St Lucia opposition leader tells OECS members to consider breaking away from CARICOM
KINGSTOWN, St Vincent, CMC – St Lucia’s Opposition Leader, Allen Chastanet, on Tuesday said the relationship between the Organisation of Eastern Caribbean States (OECS) and the larger regional integration grouping, CARICOM, was not working and suggested that OECS leaders imagine what would happen if they break away from CARICOM and negotiate bilateral agreements with the other member countries.
The OECS groups Antigua and Barbuda, Dominica, Grenada, St Lucia, St Vincent and the Grenadines, St Kitts-Nevis, Montserrat, Anguilla and the British Virgin Islands. It includes an economic and currency union, and there is free movement of OECS nationals within the union.
CARICOM includes the OECS as well as Barbados, Belize, Guyana, Haiti, Jamaica, Suriname and Trinidad and Tobago.
Addressing the Seventh Meeting of the OECS Assembly in St Vincent, Chastanet said the OECS Assembly has become too ceremonial, adding that the challenges to citizenship by investment programmes (CBI) is an opportunity for the sub-regional grouping to prove itself.
He noted that the OECS Assembly was discussing bills about trade integration, “yet we are members of CARICOM in which that is not working, and all the leaders sitting around this table all know that our relationship with CARICOM is not working.
“So imagine if we had the tenacity to pull out of CARICOM and renegotiate bilateral agreements with Jamaica, bilaterals with Trinidad, bilaterals with Guyana and bilaterals with Barbados.
“Would we be better off?” said Chastanet, who served as prime minister of St Lucia between 2016-2021, adding that he was not saying that the OECS should do so.
“But, sometimes we have to ask ourselves that question. Because, certainly when I was prime minister, I felt that we were being ignored. I felt we were being disrespected. I felt so many times we went to a meeting at CARICOM and listened to the larger countries debate among themselves as if we were not even there, and reached no conclusion.”
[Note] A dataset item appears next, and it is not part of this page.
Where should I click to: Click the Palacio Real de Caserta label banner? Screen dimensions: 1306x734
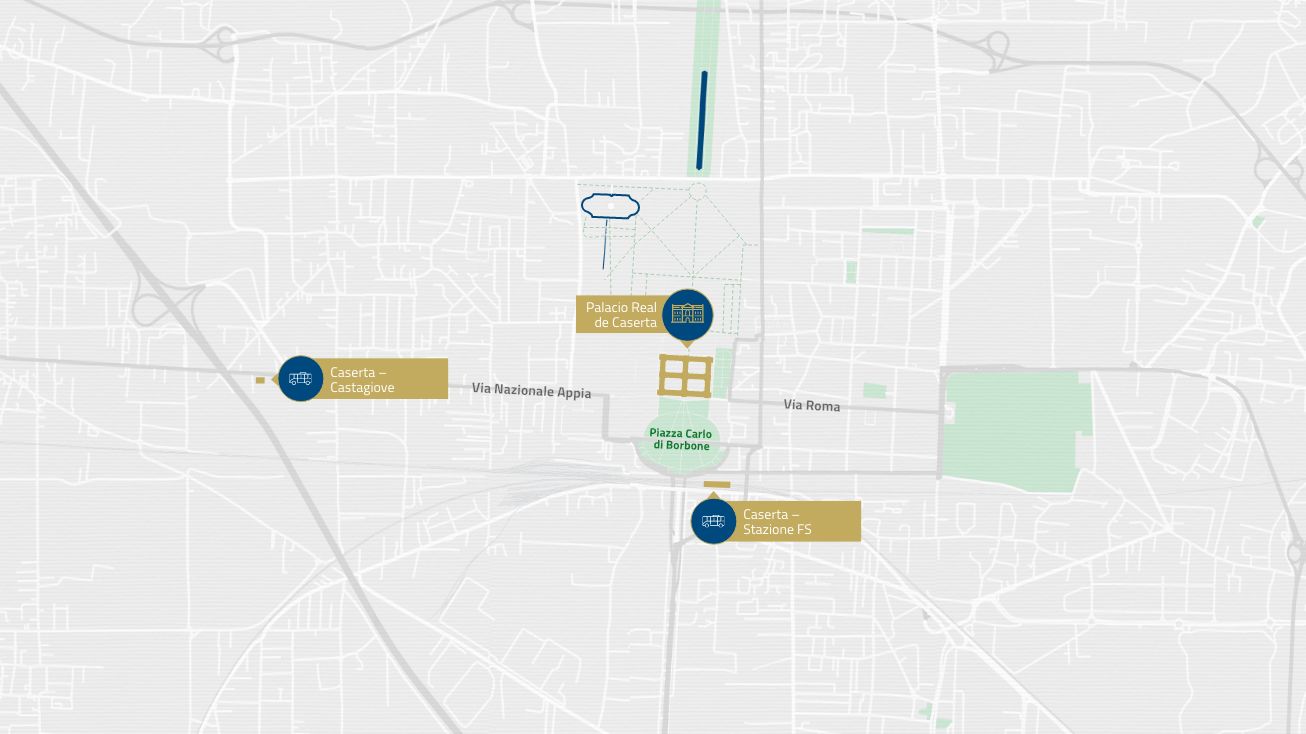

He said that members of the OECS Assembly travelled to St Vincent “with the great expectation by coming together that we resolve something … to the benefit of to the people”.
Chastanet said that while this is often repeated, “it’s not sufficient to say it anymore. … We must act on it.
“I look at the bill, I ask myself, ‘Is it reasonable?’ Are we all going to sit here and try to suggest that we are going to have a common policy on the value of tariffs?
“Really? We all are different stages of development. And worse yet, when we hear, in my mind, we were talking about common internal tariffs, common VAT rate? Are we ready for that?”
He said that while the Revised Treaty of Basseterre, which established the OECS Economic Union, speaks about deeper integration, “it also maintains our own independence, and that recognises that we are different stages of development."